RasMol primitive expressions are the fundamental building blocks of atom expressions. There are two types of primitive expression. The first type is used to identify a given residue number or range of residue numbers. A single residue is identified by its number (position in the sequence), and a range is specified by lower and upper bounds separated by a hyphen character. For example 'select 5,6,7,8' is also 'select 5-8'. Note that this selects the given residue numbers in all macromolecule chains.
The second type of primitive expression specifies a sequence of fields that must match for a given atom. The first part specifies a residue (or group of residues) and an optional second part specifies the atoms within those residues. The first part consists of a residue name, optionally followed by a residue number and/or chain identifier.
A residue name typically consists of up to three alphabetic characters, which are case insensitive. Hence the primitive expressions 'SER' and 'ser' are equivalent, identifying all serine residues. Residue names that contain non-alphabetic characters, such as sulphate groups, may be delimited using square brackets, i.e. '[SO4]'.
The residue number is intended to be the residue's position in the macromolecule sequence, but negative sequence numbers, gaps in numbering, or even reverse numbering are permitted in the PDB format. Care must be taken when specifying both residue name and number. If the group at the specified position isn't the specified residue then no atoms are selected.
The chain identifier is typically a single case-insensitive alphabetic or numeric character. Numeric chain identifiers must be distinguished or separated from residue numbers by a colon character. For example, "SER70:A" for the alphabetic chain identifier, "A", or "SER70:1" for the numeric chain identifier, "1".
A second colon is used to specify an alternate conformer or an NMR model. For example the expression "CYS32:A:25.SG" denotes the gamma sulfur of residue cysteine 32 in chain A of model 25.
The second part consists of a period character followed by an atom name. An atom name may be up to four alphabetic or numeric characters. An optional semicolon or a slash followed by a conformation identifier or a model number may also be appended to the atom name.

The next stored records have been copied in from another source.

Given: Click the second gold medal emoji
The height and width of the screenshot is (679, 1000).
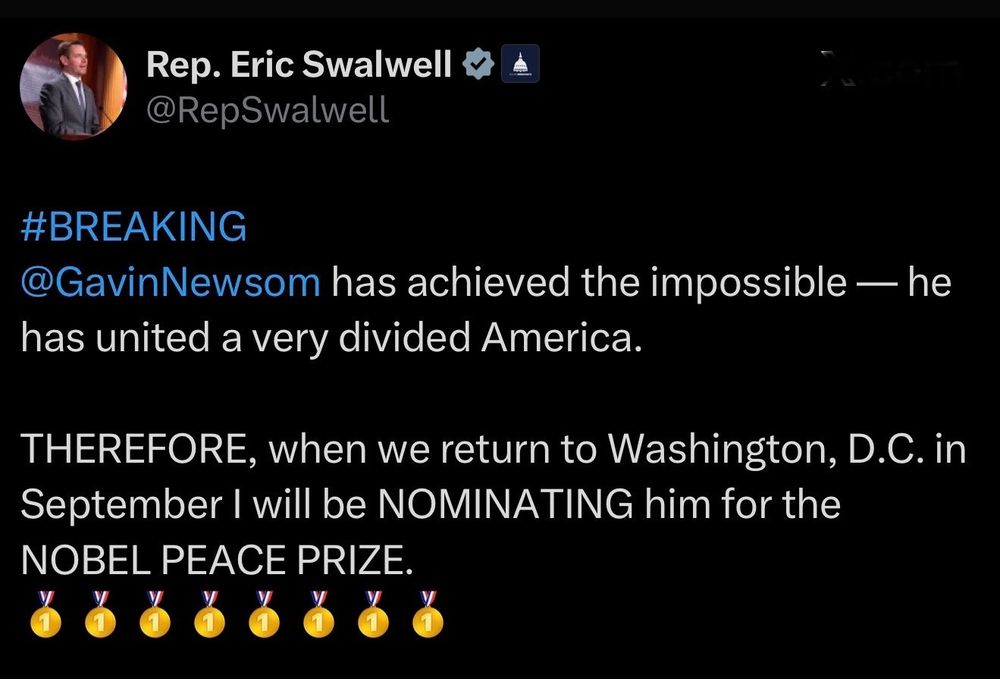Looking at the screenshot, I should pyautogui.click(x=100, y=614).
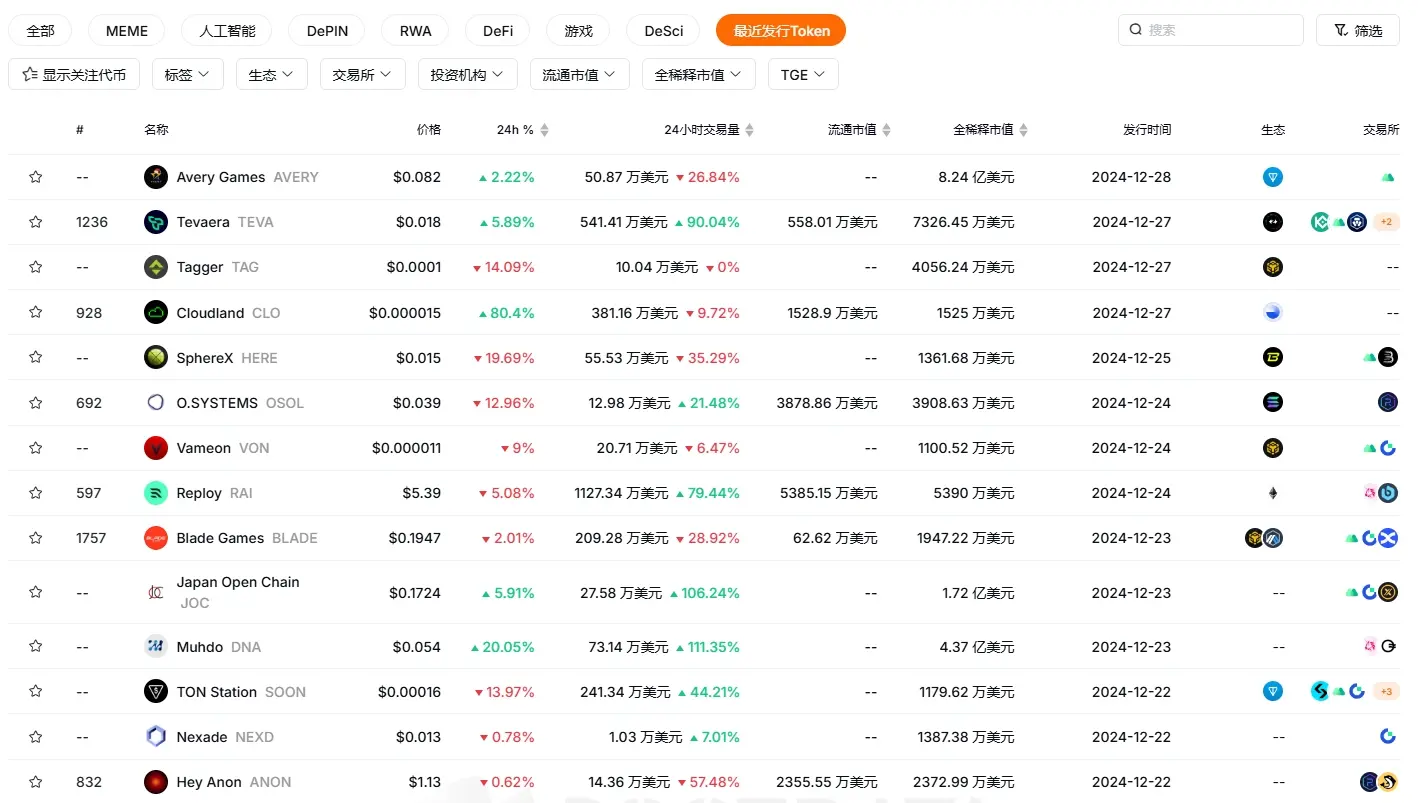
Task: Select the DeFi category tab
Action: point(498,31)
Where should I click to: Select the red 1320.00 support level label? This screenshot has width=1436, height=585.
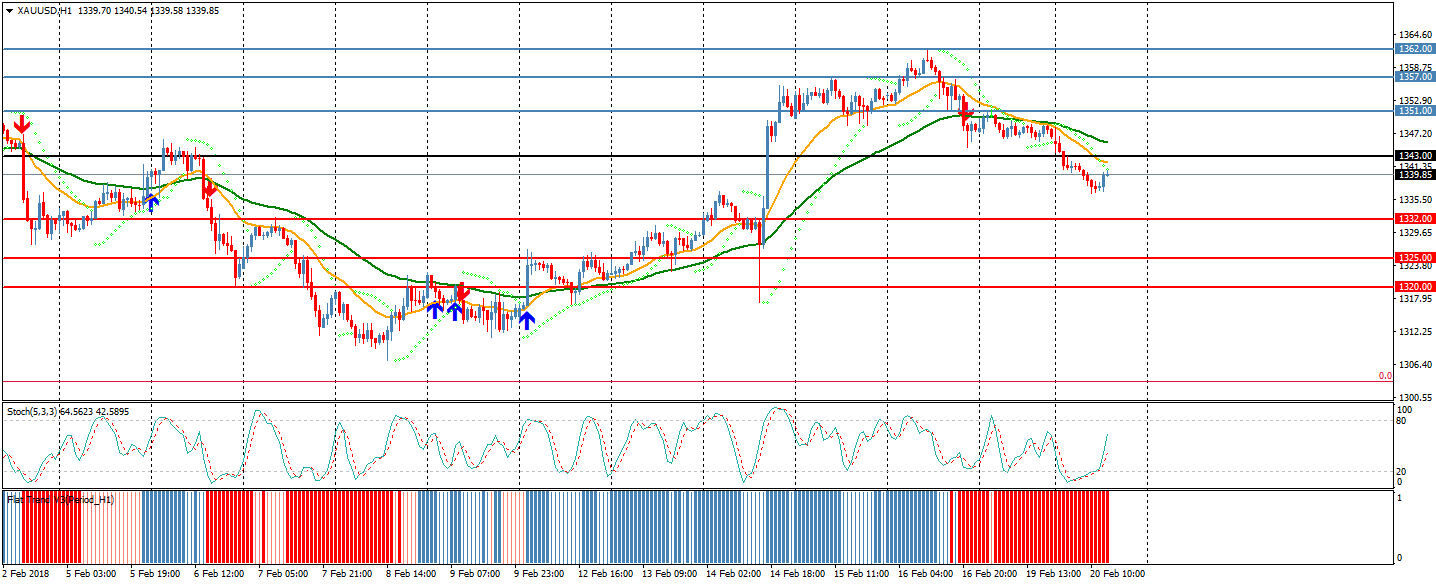[x=1414, y=287]
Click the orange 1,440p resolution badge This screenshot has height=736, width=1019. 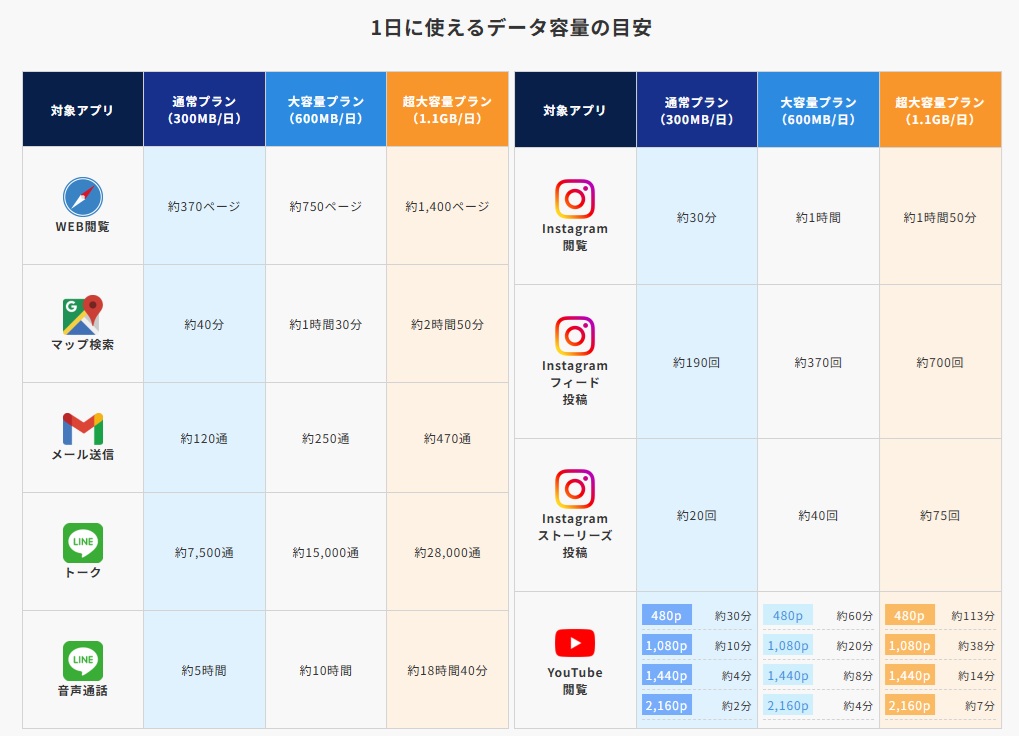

An asterisk may be used as a wild card for a whole field and a question mark as a single character wildcard. The wildcard "*" may be dropped in residue identifier, e.g. ":A" for chain A, ":A:4" for chain A of model 4, or "::4" for all atoms in all chains of NMR model 4.
Parts of a molecule may also be distinguished using equality, inequality and ordering operators on their properties. The format of such comparison expression is a property name, followed by a comparison operator and then an integer value.

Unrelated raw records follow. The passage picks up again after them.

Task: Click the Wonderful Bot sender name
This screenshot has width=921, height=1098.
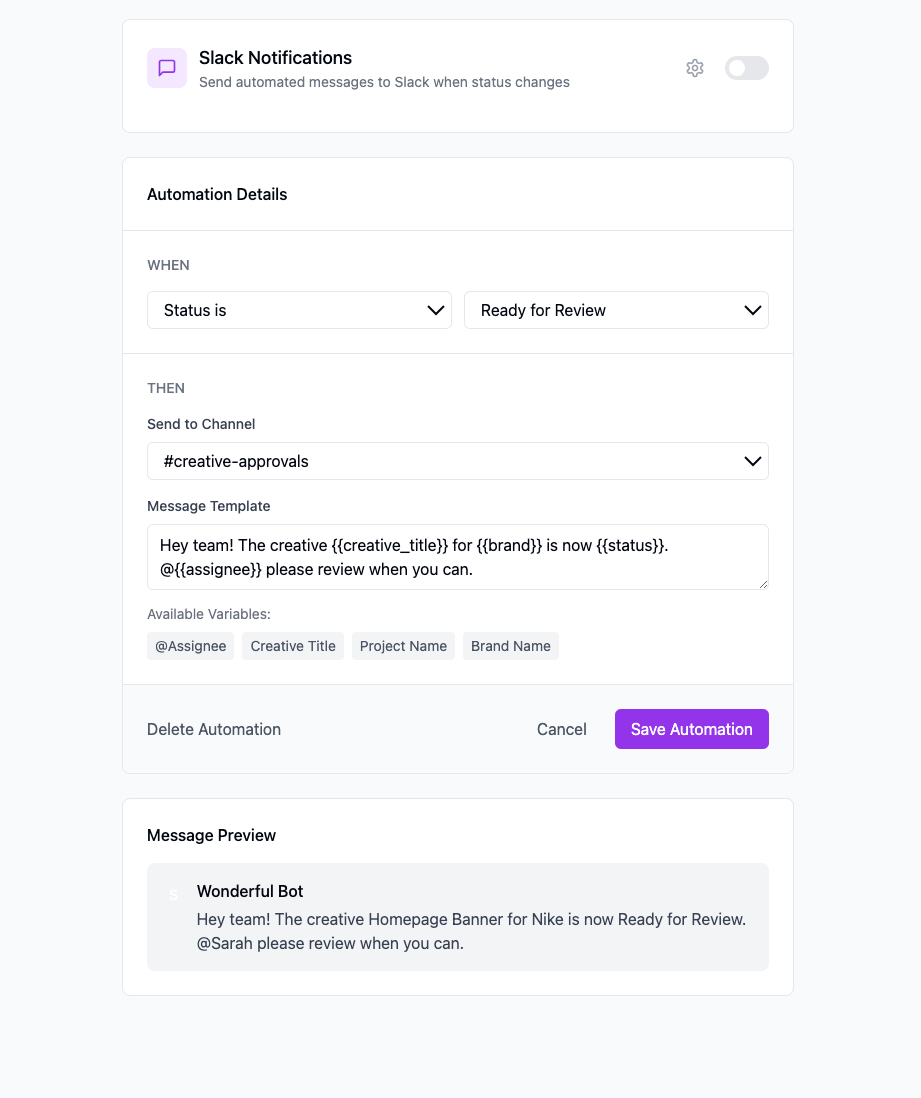Action: coord(250,891)
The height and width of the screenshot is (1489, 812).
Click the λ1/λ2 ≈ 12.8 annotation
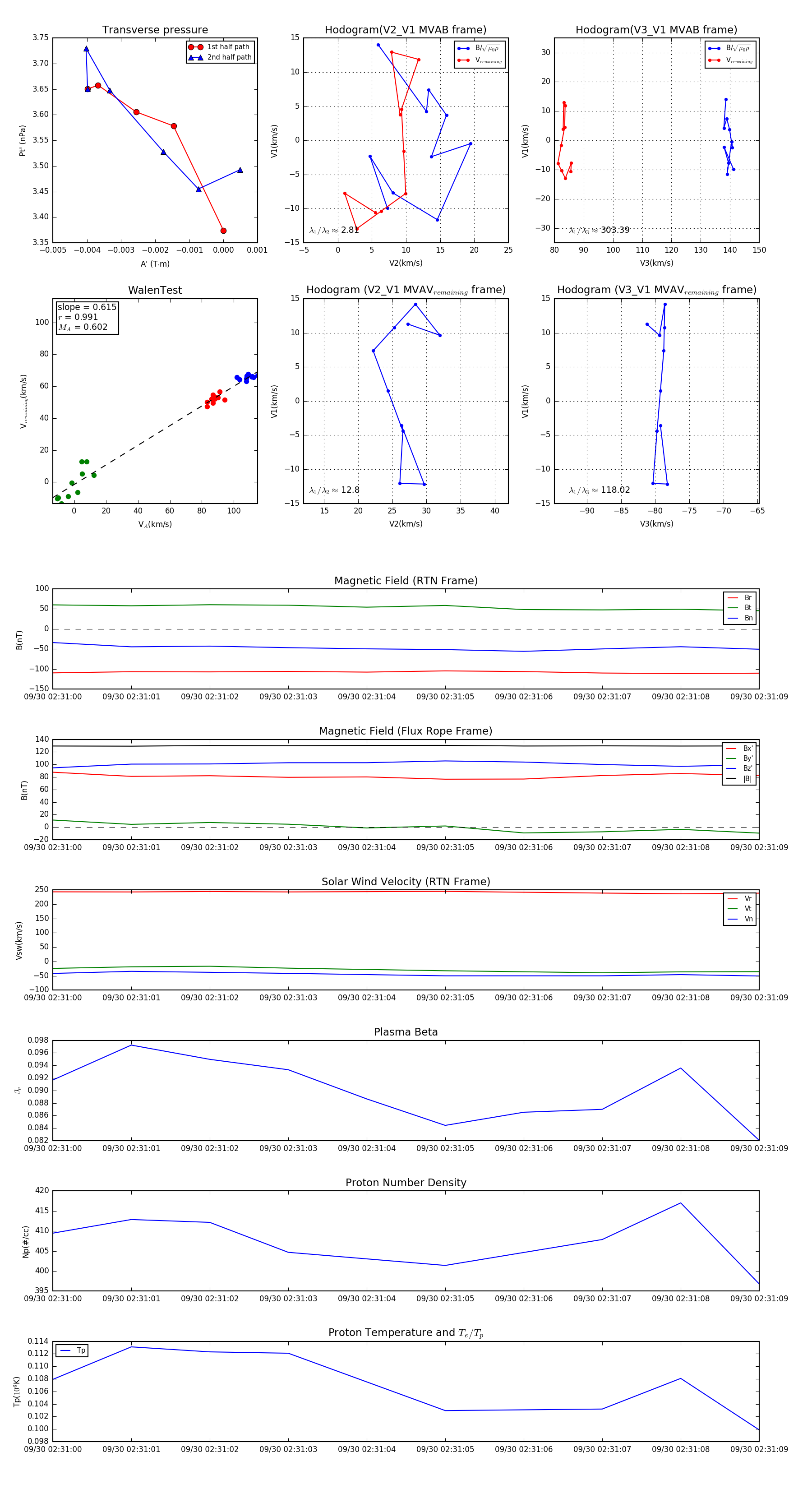tap(334, 490)
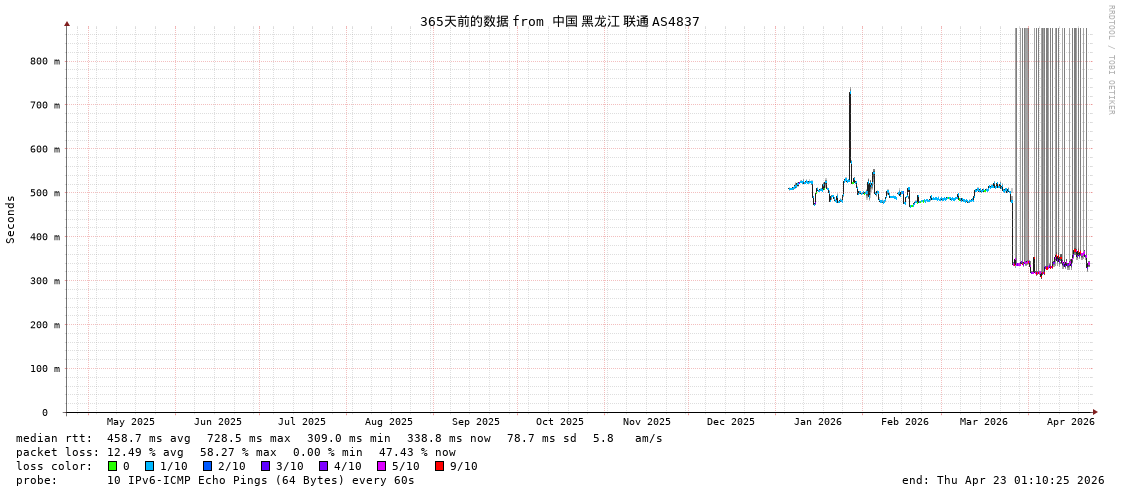
Task: Click the Jan 2026 x-axis label
Action: 817,422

The atom properties that may be used in RasMol are 'atomno' for the atom serial number, 'elemno' for the atom's atomic number (element), 'resno' for the residue number, 'radius' for the spacefill radius in RasMol units (or zero if not represented as a sphere) and 'temperature' for the PDB isotropic temperature value.
The equality operator is denoted either "=" or "==". The inequality operator as either "<>", "!=" or "/=". The ordering operators are "<" for less than, "<=" for less than or equal to, ">" for greater than, and ">=" for greater than or equal to.
Examples: resno < 23 temperature >= 900 atomno == 487
A RasMol 'within' expression allows atoms to be selected on their proximity to another set of atoms. A 'within' expression takes two parameters separated by a comma and surrounded by parentheses. The first argument is an integer value called the "cut-off" distance of the within expression and the second argument is any valid atom expression. The cut-off distance is expressed in either integer RasMol units or Ångstroms containing a decimal point. An atom is selected if it is within the cut-off distance of any of the atoms defined by the second argument. This allows complex expressions to be constructed containing nested 'within' expressions.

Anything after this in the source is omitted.